Christine N. ist dieser „Service“ hingegen aufgedrängt worden. Allerdings darf sie nochmal selbst wählen. Das Wahlamt hat sie im Wählerverzeichnis zurückgesetzt.

Die anderen Stimmzettel aus den der Staatsanwaltschaft vorliegenden Verdachtsfällen werden regulär berücksichtigt. „Weil bis auf weiteres die Unschuldsvermutung gilt“, teilte die Stadt auf Nachfrage von „buten und binnen“ mit.
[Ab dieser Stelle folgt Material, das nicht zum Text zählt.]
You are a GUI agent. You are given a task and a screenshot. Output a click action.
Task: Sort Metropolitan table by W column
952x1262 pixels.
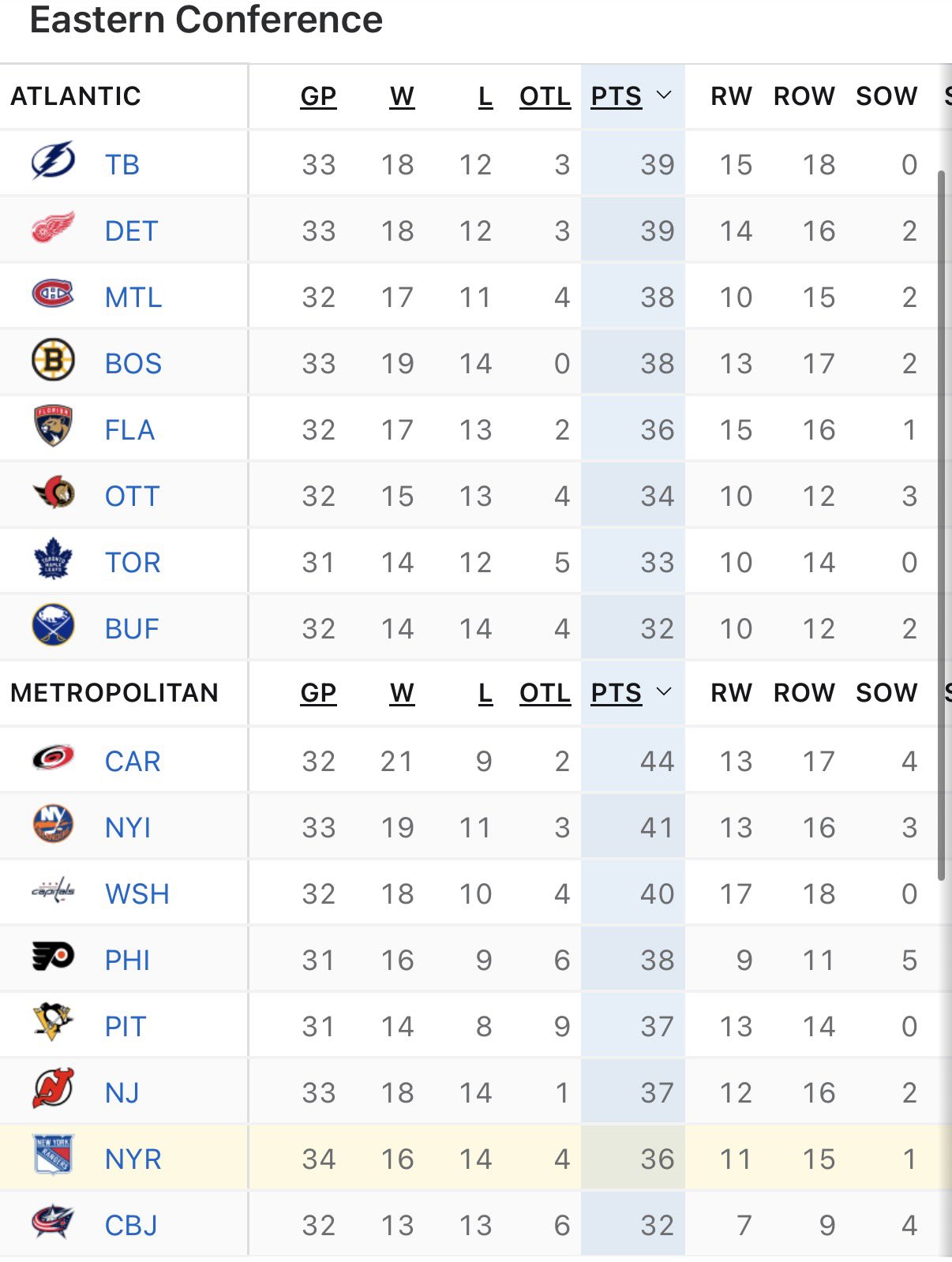coord(402,693)
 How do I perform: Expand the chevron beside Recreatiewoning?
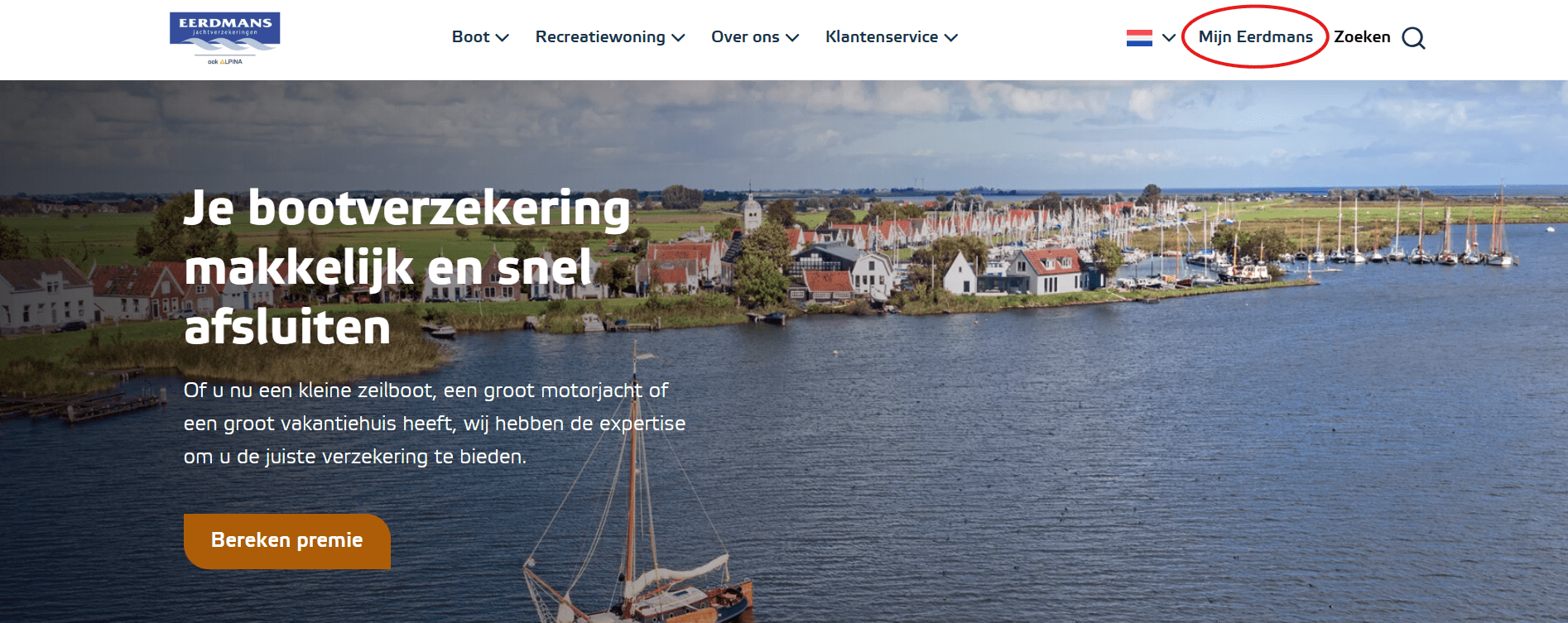click(678, 38)
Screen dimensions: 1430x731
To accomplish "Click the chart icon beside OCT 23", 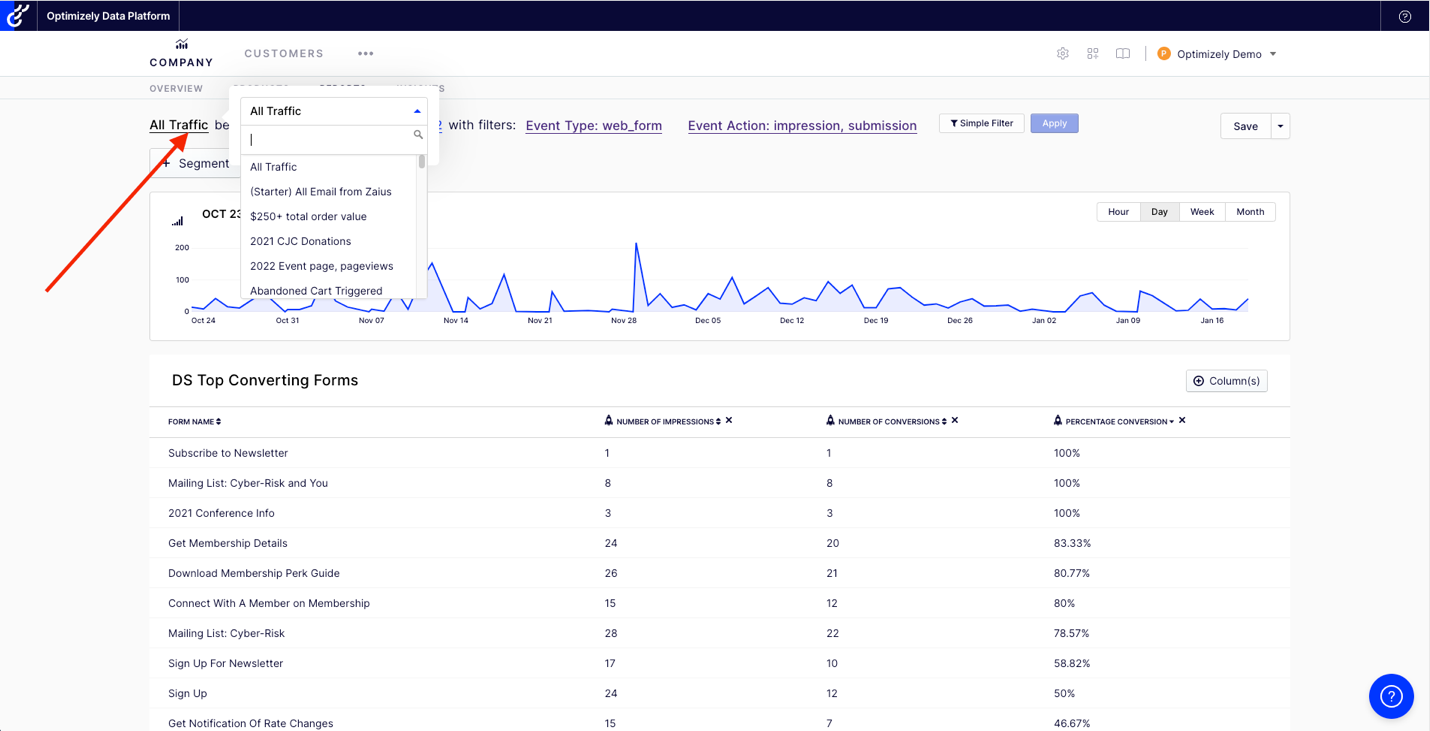I will (x=178, y=220).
Die AfD erinnert in ihrer Presseerklärung vom 22. April 2019:

Vor seinem Wechsel zur CDU 2016 war Özdal auf der Liste der Grünen vom aussichtslosen Listenplatz 9 durch Personenstimmen überraschend auf den Platz 2 vorgerückt und hatte damit für Bremerhaven zwei Türkischstämmige in die Bürgerschaft geschickt. Schon damals kochte die Gerüchteküche über die türkischen Stimmensammler über.“

CDU-Landesgeschäftsführer Heiko Strohmann sagte laut „Weser-Kurier“, dass Wahlen ein sensibler Vorgang seien. Schon der kleinste Ansatz der Beeinflussung über die normale Wahlwerbung hinaus sei „äußerst problematisch“. Sobald die Staatsanwaltschaft ihre Ermittlungen abgeschlossen habe, würde die CDU „sehr klar und deutlich reagieren“. (sua)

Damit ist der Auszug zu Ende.